電中研が原子力の安全性向上でシンポ、リスク情報の活用を巡り議論

2018年2月9日

 電力中央研究所の原子力リスク研究センター(NRRC)シンポジウムが2月8日、都内で開かれ、原子力発電の安全性向上にかかわるリスク情報活用の意義と実践の方策を巡り、講演とパネルディスカッションが行われた。電力各社が共同でとりまとめた「リスク情報活用の実現に向けた戦略プランおよびアクションプラン」がこの場で発表され、今後の課題や進め方について、多くの参加者からの質疑を交え議論が展開した。
 冒頭、電中研の各務正博理事長が開会挨拶に立ち、シンポジウム開催趣旨を述べた。各務理事長は原子力発電の重要な役割を強調する一方で、福島第一原子力発電所事故の反省を踏まえ、原子力産業界が重要な経営課題に位置付けて取り組んでいるリスクの適切な管理に関する取組について、「実際の進捗状況を適時に社会に伝え、広く意見を交わすことも信頼回復のために重要だと考える」とし、活発な議論を求めた。
 続いて、「リスク概念と原子力の安全性」をテーマにリスクや深層防護など安全の基本概念を解説したジョージ・アポストラキス・NRRC所長は、重要度に応じて安全対策を意思決定するために確率論的なアプローチが有用であることを強調した。同時に、従来の決定論的なアプローチと相補的関係にあるとして、意思決定の際には「伝統的解析と確率論的解析双方から得られる情報を基にすべきである」とした。
 講演では、「リスク情報を活用した意思決定(RIDM)についての考え方」と題して、NRRC顧問のリチャード.A.メザーブ氏(元米原子力安全規制委員会委員長)がリスク情報活用の意義を述べた。同氏は、「決定論的解析と確率論的解析を組み合わせて最善の結果を得ること」が重要とし、双方の解析をどうバランスして考えるかについての国際的ガイダンス(IAEA発行・INSAG25)を紹介した。また、規制当局や産業界などから構成される「多層構造による頑健な体制制度」の構築に関する国際的ガイダンス(同INSAG27)に言及し、規制当局や産業界などが適切に連携し安全を支える体制を強化する必要があると述べた。そのため、安全を支える各層が、リーダーシップや継続的な学習など、安全文化の醸成を着実に進めていくことが肝要とした。

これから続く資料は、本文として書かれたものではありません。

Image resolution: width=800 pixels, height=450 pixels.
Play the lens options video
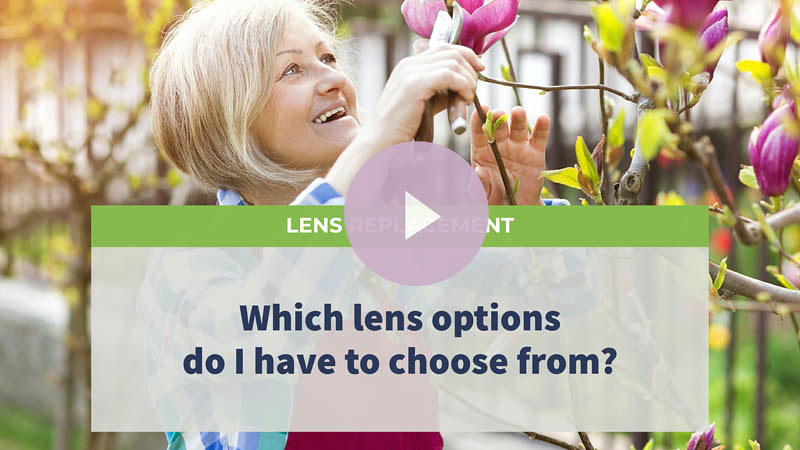416,214
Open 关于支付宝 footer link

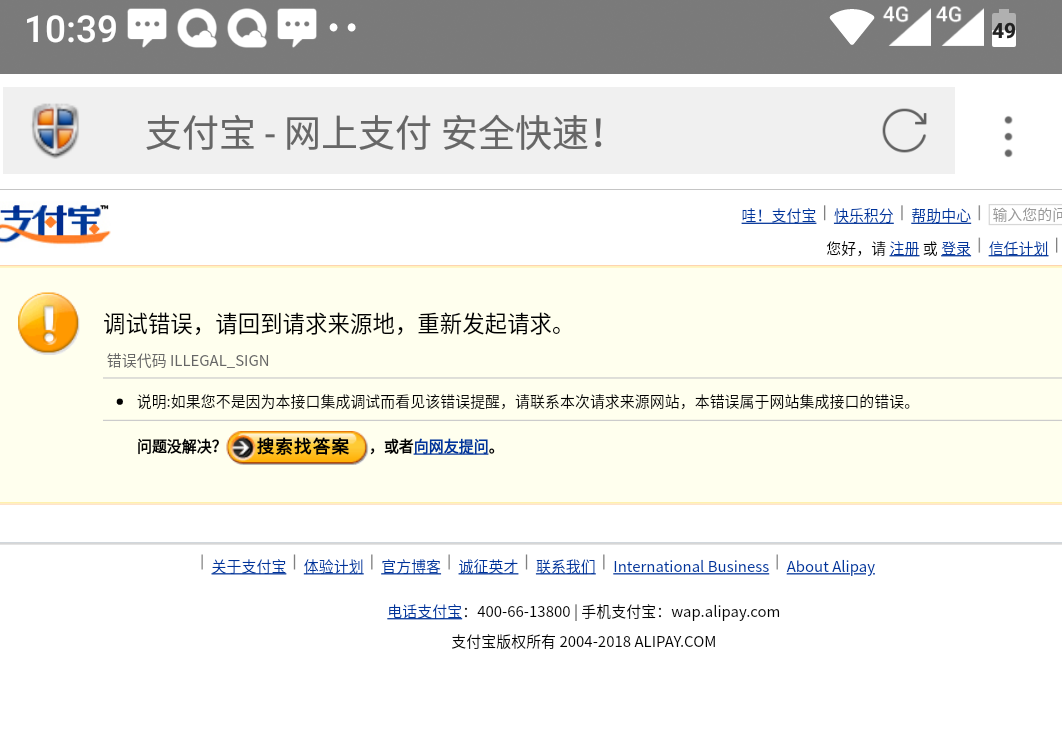coord(248,567)
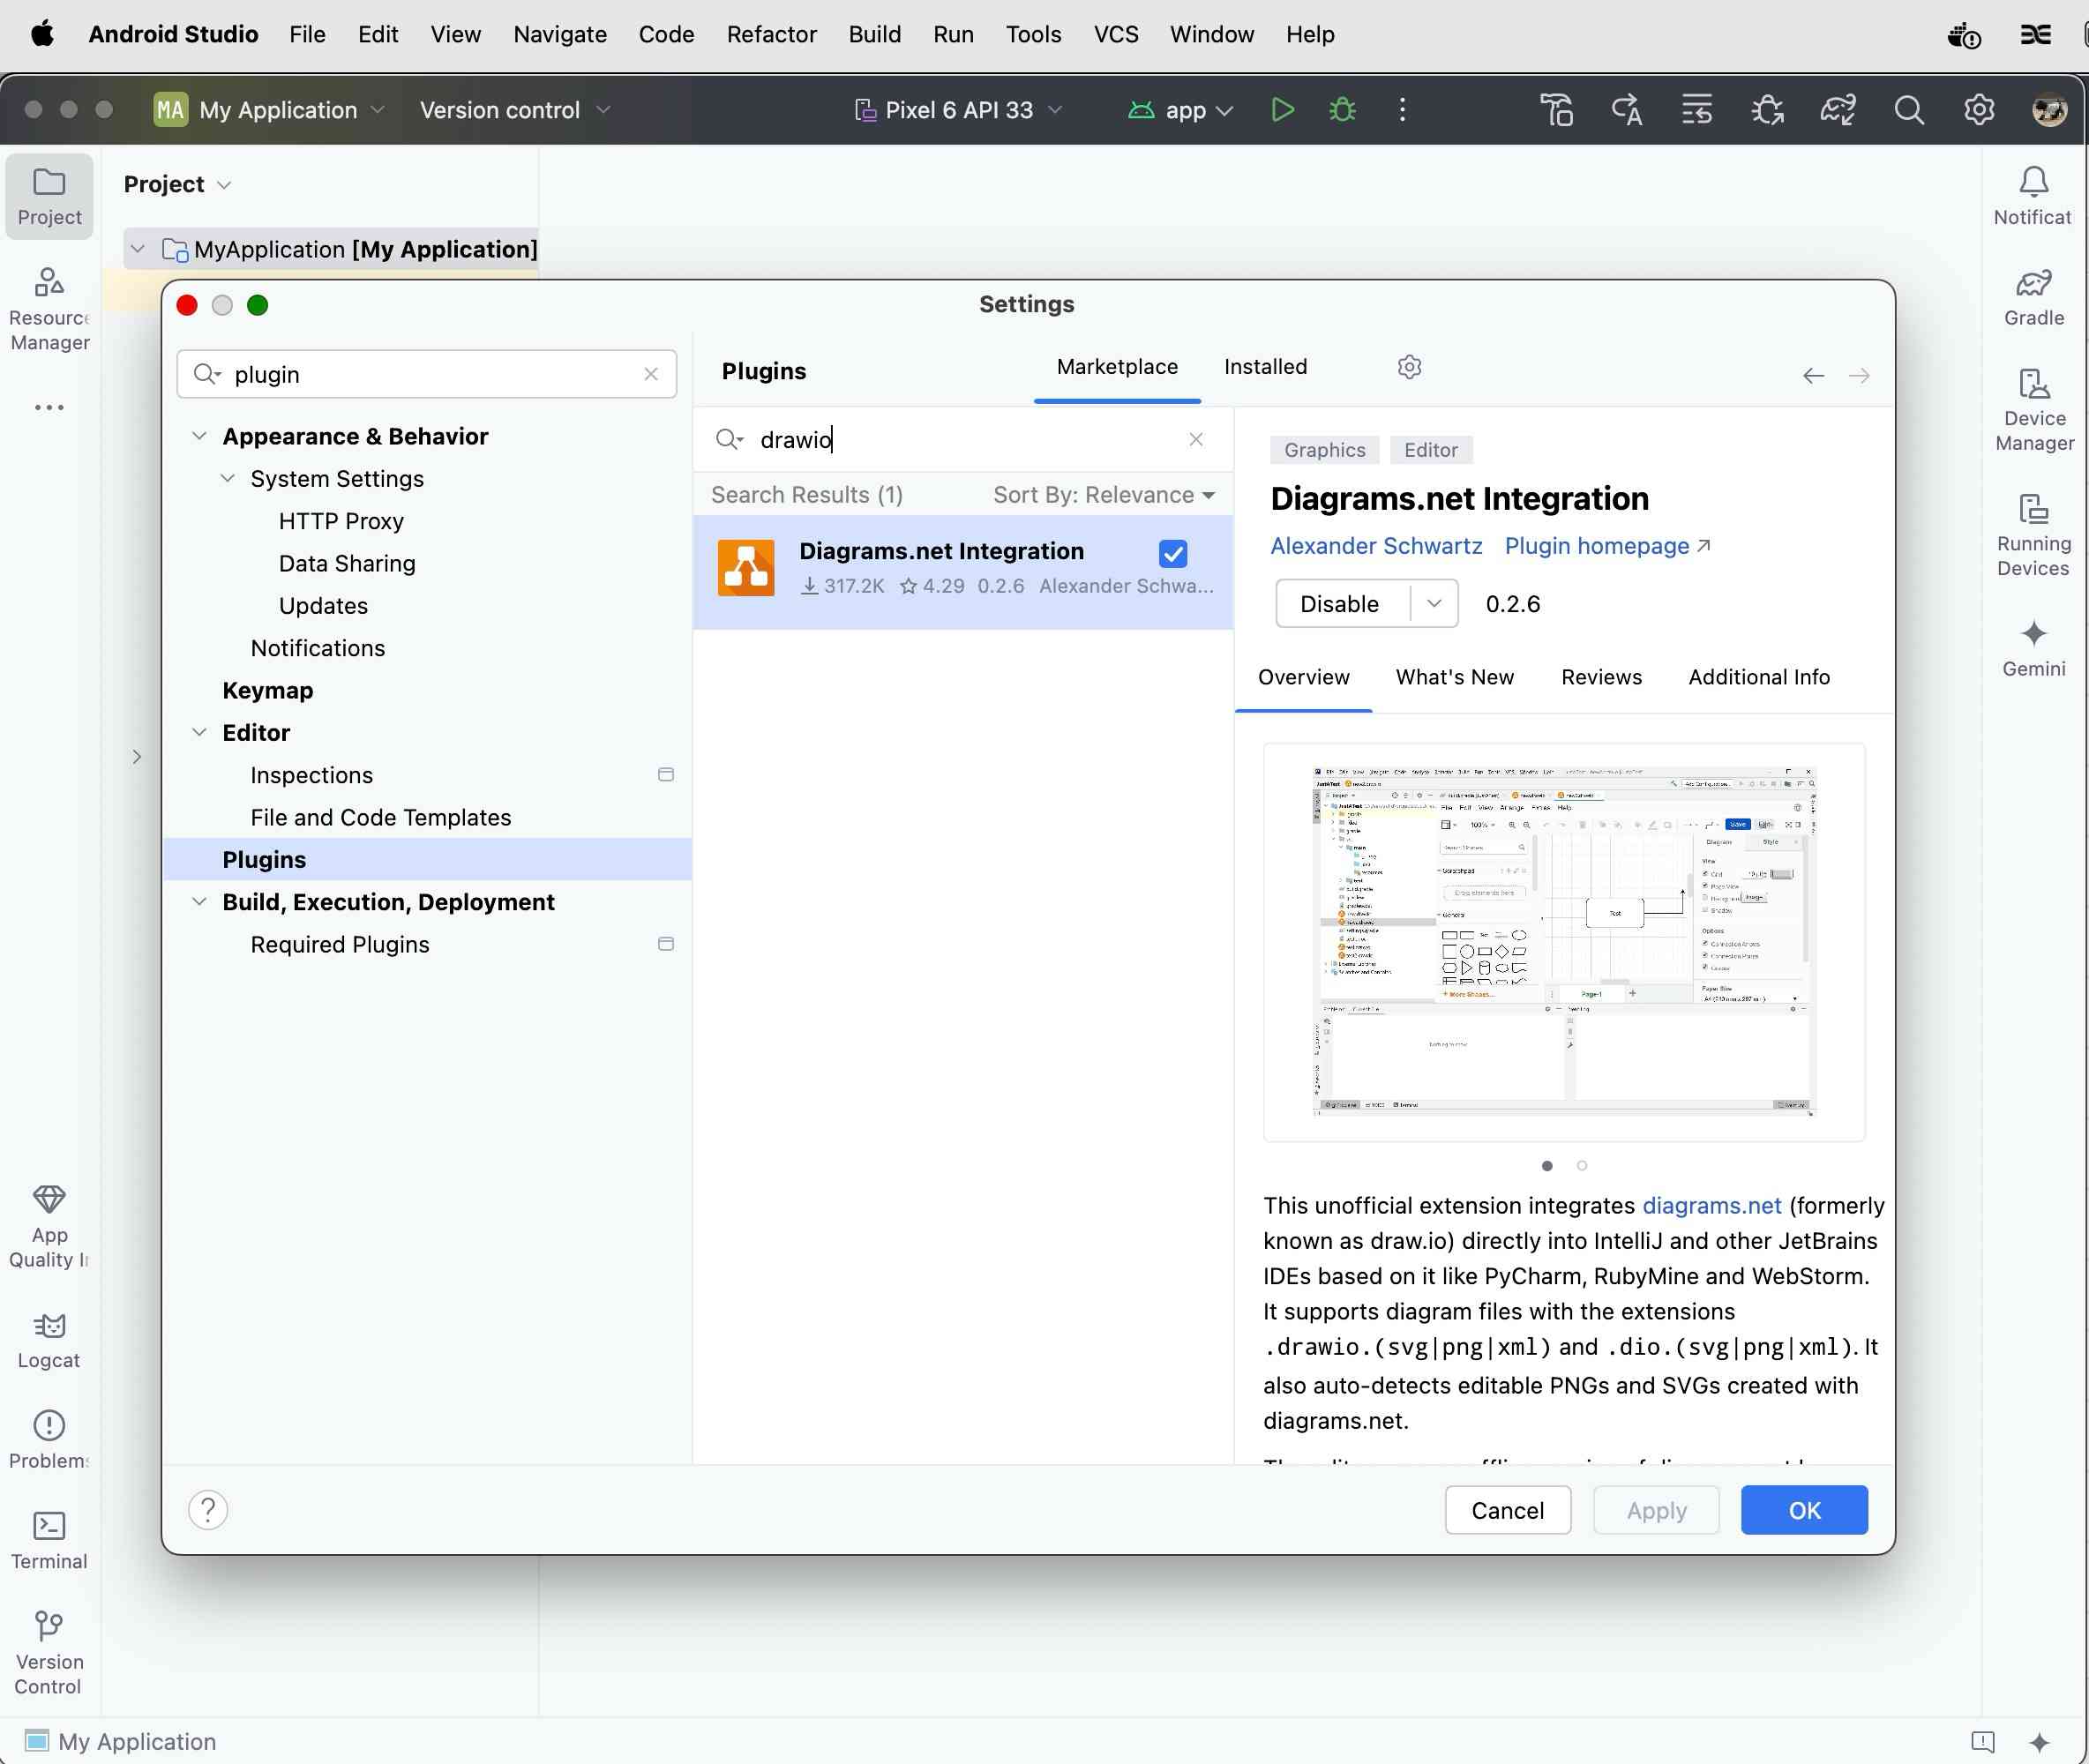Open the Logcat tool window
This screenshot has height=1764, width=2089.
[x=49, y=1340]
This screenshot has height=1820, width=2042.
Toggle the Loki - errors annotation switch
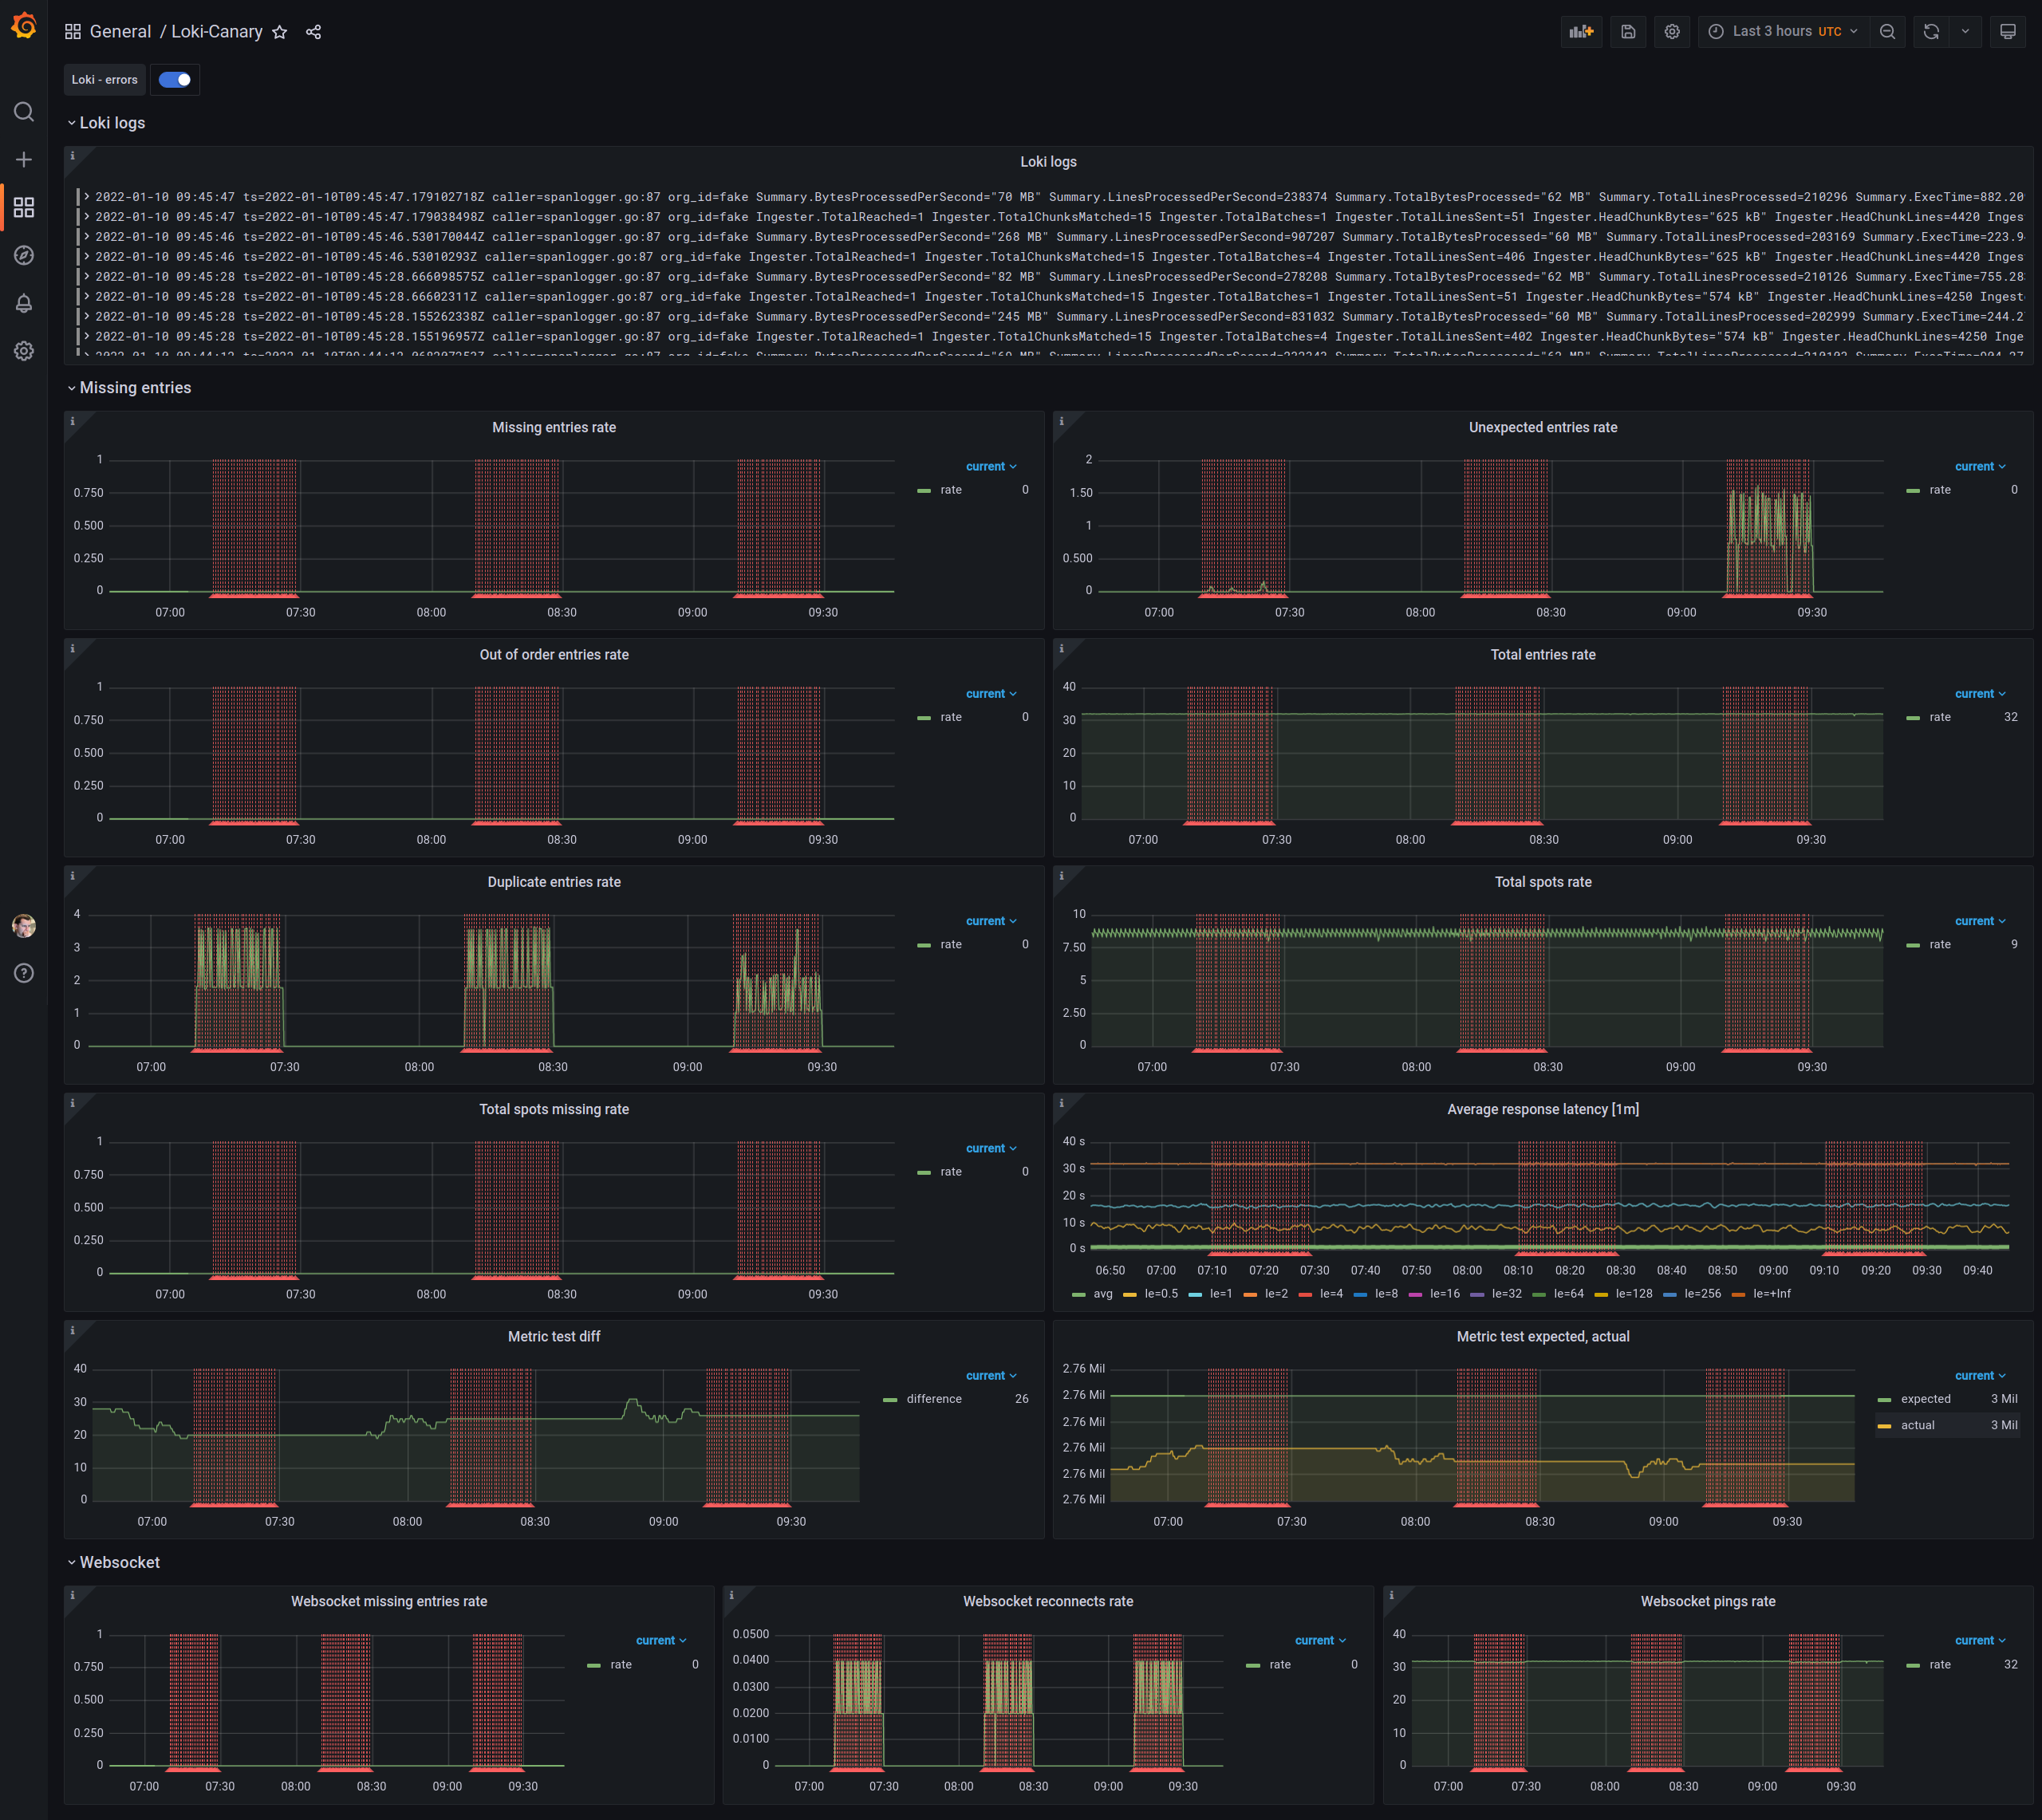[175, 80]
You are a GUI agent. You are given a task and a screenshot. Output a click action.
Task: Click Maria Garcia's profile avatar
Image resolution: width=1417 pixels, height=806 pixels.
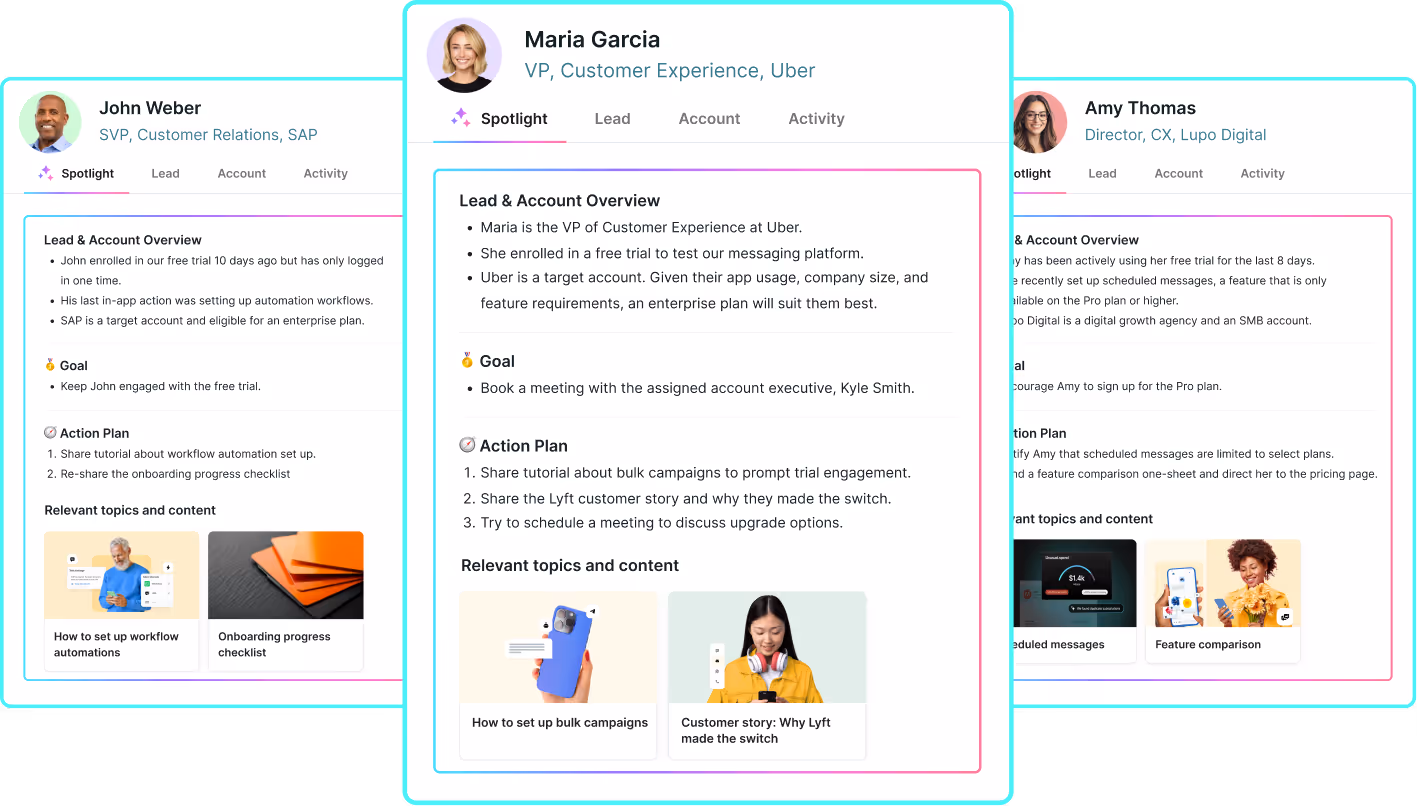[464, 55]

 また、「原子力発電の安全性向上におけるリスク情報の活用について」と題して電気事業連合会の勝野哲会長が講演し、電力各社の取組状況を説明した。勝野氏は、「安全に一義的な責任をもつ事業者が発電所のパフォーマンス向上のため一丸となって取り組む」として、戦略プランおよびアクションプランに沿って、必要な技術基盤の構築や人材育成を進めていく考えを示した。
 パネルディスカッションでは、まず、モデレーターの櫻井敬子氏(学習院大学法学部教授)が、行政法専門の立場から、原子力発電の安全性向上を巡り、事業者の責任、国と地方の関係、住民の関与など、社会の視点から問題を提起した。
 それを受け、資源エネルギー庁の自主的安全性向上ワーキンググループの委員を務めている東京大学大学院工学系研究科教授の岡本孝司氏は、原子力発電の安全性向上を、強いサッカーチーム作りに例え、RIDMをコーチとして活用することで最終的に社会の信頼性が高まる、「サッカーチームは強ければ地元も応援する」などと述べた。さらに、日本経済新聞編集委員の滝順一氏は、原子力発電所の早急な再稼働を主張するにもかかわらず、リスク情報活用の進まぬ事業者の状況を憂慮し、「やり抜く覚悟があるのか」などと強く訴えた。また、食の安全に長く関わっていた科学ジャーナリストの松永和紀氏は、BSE問題や福島県産米の全量全袋検査を例に、科学的に無視できるほどのリスクであっても、「市民に受け入れられるかは全然別問題」と述べ、共感、信頼に加え、市民の知を活かす「共考」の姿勢が必要なことを指摘した。
 この他、立地地域の立場から福井工業大学工学部教授の来馬克美氏が、リスク学の立場から大阪大学データビリティフロンティア機構教授の岸本充生氏が、それぞれ発言した。